Song of Elizabeth

September 7th, 2009 § 1 comment

liz_nymph

In the swamp in secluded recesses,
A shy and hidden bird is warbling a song.

Solitary the thrush,
The hermit withdrawn to himself, avoiding the settlements,
Sings by himself a song.

Song of the bleeding throat,
Death’s outlet, song for life, (for well dear brother I know,
If thou wast not granted to sing thou woudist surely die.)

–Walt Whitman, When Lilacs Last in the Dooryard Bloom’d

Ever since my first class on Modern Poetry as an undergraduate at Boston University, I have been in love with the teeming passion of Whitman’s verse.  While the poet’s potent feeling and sexuality is obvious in Calamus and other such works, I found his sensuality particularly stirring in his war poetry, including his verses devoted to President Lincoln.

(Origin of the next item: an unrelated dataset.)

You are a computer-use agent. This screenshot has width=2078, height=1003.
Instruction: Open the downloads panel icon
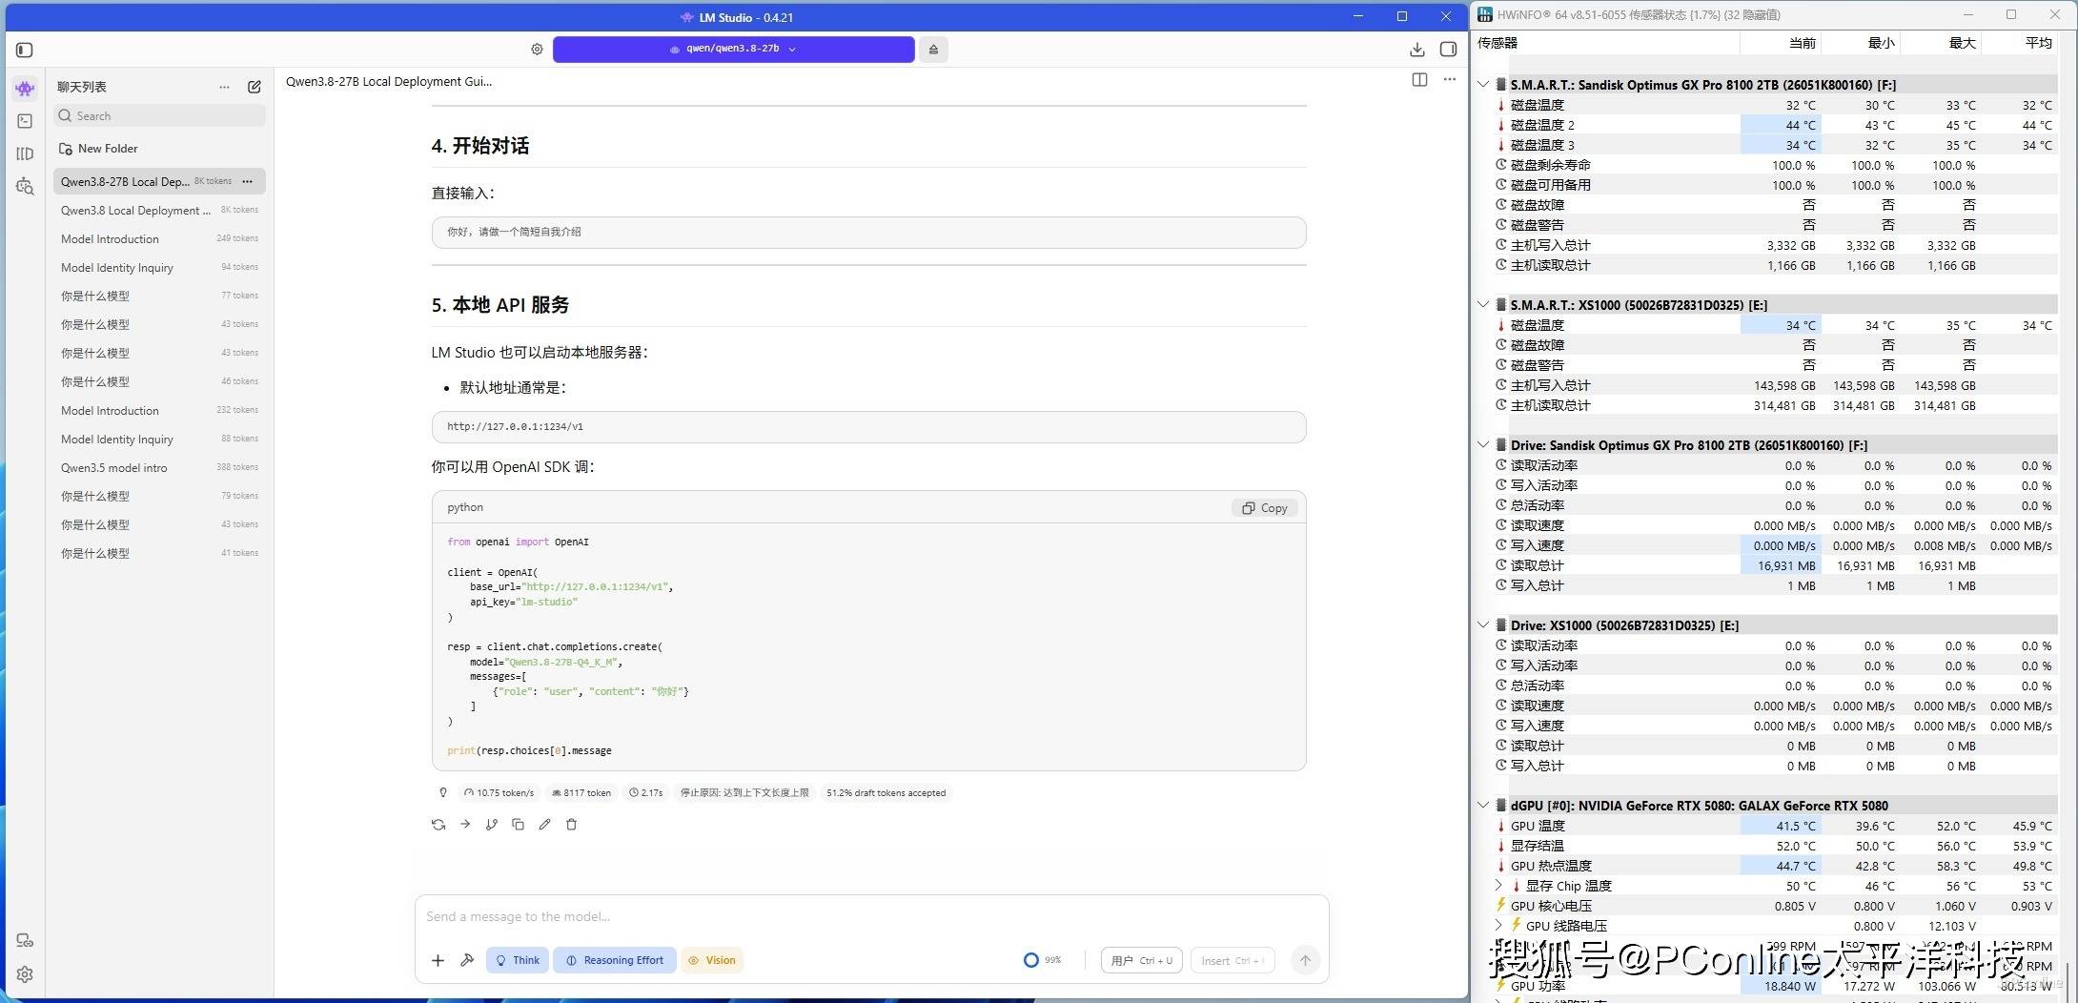[1417, 50]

In When Lilacs Last in the Dooryard Bloom’d, Whitman evokes the poetic figure–a thrush, an ordinary bird, rather than one of nobler stock (think of Keats’ nightingale.)  The thrush survives on its song, its poetic exuberance.  It lifts the narrator out of his ruminations of death and life to invite him to a higher plane.  The result, of course, is the poem itself, which brings Lincoln beyond death to a new form of life–poetic immortality.

All writers, myself included, can see themselves as the thrush: working in isolation, alone in one’s own thoughts.  Whitman’s elegy encompasses all of these elements in a style that is fresh and new, accessible to all, and full of life.